The Great Round World

At the recent annual session of the British Association for the Advancement of Science it was announced that experiments in wireless telephony have proved that it is possible to convey audible speech without wires six or eight miles over the sea. William H. Preece, who made the announcement, is consulting engineer to the British Post Office and the colonies. He has had a lifelong experience in electrical engineering, and is the author of text-books on telegraphy and telephony.

The wireless telephone is made practicable by the invention of Mr. Walker Moseley, a well-known English electrical engineer. The difficulty that has stood in the way of the use of the apparatus of wireless telegraphy for telephony is that wireless telegraphy requires an electric current much stronger than any telephone transmitter hitherto invented will stand. Mr.
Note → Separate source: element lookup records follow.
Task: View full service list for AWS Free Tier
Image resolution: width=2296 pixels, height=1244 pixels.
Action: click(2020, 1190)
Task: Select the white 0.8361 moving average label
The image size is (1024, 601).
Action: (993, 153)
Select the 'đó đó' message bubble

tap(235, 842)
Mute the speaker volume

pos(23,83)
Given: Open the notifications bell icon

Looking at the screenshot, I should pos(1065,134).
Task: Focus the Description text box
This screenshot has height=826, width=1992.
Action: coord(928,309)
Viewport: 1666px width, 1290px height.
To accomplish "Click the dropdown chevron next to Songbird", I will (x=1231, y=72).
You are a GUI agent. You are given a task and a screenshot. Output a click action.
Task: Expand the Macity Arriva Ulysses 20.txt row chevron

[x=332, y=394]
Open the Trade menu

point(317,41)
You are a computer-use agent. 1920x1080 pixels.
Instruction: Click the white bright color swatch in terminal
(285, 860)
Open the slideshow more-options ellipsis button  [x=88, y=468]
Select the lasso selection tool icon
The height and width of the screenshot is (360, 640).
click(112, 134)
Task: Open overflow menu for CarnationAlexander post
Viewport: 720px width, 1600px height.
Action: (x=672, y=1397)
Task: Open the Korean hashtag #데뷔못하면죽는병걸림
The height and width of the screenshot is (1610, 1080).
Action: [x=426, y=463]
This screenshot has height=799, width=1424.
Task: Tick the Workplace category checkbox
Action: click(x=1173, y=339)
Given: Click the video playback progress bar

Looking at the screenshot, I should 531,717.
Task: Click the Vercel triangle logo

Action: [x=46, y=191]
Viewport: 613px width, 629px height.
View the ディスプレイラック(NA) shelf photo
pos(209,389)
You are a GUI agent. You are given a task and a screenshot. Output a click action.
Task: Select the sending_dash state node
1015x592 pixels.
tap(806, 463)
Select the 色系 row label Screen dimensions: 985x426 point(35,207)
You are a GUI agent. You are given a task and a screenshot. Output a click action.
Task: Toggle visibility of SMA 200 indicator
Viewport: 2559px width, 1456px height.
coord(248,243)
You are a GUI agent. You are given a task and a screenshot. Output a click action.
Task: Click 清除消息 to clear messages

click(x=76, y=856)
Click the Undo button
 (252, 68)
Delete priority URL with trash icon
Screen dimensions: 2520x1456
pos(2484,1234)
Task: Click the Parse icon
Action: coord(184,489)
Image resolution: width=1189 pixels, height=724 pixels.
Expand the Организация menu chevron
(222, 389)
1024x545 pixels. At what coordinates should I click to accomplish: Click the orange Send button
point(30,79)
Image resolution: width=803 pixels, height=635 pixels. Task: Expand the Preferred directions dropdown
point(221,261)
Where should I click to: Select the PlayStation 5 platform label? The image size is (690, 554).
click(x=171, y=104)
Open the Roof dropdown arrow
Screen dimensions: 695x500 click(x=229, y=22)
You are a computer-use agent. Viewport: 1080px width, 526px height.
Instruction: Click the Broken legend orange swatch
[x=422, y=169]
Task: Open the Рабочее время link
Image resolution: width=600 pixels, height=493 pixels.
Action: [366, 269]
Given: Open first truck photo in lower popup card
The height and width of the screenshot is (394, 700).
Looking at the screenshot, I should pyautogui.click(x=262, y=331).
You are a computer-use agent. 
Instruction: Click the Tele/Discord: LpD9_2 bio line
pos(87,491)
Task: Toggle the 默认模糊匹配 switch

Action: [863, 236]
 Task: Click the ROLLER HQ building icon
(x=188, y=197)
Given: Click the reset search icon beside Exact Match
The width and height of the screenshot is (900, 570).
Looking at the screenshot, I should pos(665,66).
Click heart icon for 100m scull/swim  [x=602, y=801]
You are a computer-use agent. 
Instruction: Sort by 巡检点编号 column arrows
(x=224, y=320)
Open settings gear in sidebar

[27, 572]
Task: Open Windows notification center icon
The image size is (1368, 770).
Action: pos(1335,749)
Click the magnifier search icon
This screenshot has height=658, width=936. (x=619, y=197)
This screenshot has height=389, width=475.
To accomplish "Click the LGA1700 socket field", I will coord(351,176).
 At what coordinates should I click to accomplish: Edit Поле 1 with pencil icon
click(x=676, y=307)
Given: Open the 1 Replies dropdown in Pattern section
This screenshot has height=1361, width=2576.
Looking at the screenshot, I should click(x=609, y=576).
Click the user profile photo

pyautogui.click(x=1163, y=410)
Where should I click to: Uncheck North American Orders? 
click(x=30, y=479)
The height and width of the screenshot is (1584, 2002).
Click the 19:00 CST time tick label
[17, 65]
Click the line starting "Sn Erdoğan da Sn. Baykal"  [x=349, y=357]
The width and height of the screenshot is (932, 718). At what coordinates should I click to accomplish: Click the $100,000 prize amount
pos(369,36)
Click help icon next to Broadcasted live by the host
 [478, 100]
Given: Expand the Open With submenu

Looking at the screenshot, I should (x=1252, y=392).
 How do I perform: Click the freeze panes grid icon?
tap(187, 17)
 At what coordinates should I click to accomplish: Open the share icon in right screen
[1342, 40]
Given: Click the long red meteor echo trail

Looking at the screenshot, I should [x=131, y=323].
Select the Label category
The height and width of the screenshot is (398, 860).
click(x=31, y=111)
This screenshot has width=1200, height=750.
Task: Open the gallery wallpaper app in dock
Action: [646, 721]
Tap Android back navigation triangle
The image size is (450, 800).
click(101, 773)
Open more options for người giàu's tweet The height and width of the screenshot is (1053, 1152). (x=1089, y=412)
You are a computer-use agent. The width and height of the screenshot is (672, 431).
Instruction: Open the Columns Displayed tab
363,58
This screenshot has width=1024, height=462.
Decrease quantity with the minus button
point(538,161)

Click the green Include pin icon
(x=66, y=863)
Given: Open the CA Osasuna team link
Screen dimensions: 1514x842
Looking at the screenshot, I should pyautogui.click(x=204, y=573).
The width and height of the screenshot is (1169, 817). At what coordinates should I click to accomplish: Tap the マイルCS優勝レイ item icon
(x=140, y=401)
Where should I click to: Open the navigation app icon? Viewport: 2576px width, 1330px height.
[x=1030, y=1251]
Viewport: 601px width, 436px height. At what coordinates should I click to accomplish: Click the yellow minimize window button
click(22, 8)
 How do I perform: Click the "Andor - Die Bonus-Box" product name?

Moseley has made a transmitter that will utilize fifty times more current than any other now in use. "I take," he says, "a wooden hemisphere, like a salad bowl, and cut about twenty-five holes through through it, in each of which I fix a diaphragm two inches in diameter, each diaphragm having one of my new microphones in its centre." The electrical current for this new telephony is carried, not through the air as in the case of wireless telegraphy, but through the sea or the ground. From the transmitter a wire runs out for a hundred yards or more a few feet above the earth. This wire is the "base." Now, an electrical current always tends to return to its startingplace, either through the earth or through the air. The current engendered by speaking into Mr. Moseley's transmitter, after passing along the wire to the other end of the base, passes through the earth on its way back. "But," as Mr. Moseley explains it, "its way back is not wholly straight. Many waves describe parabolic curves, limited in circumference only by the length of the base. With a base of one hundred yards these electrical waves will reach considerably over a mile away, so that, if there is a receiving apparatus to tap them at that distance, I can speak to any person stationed there."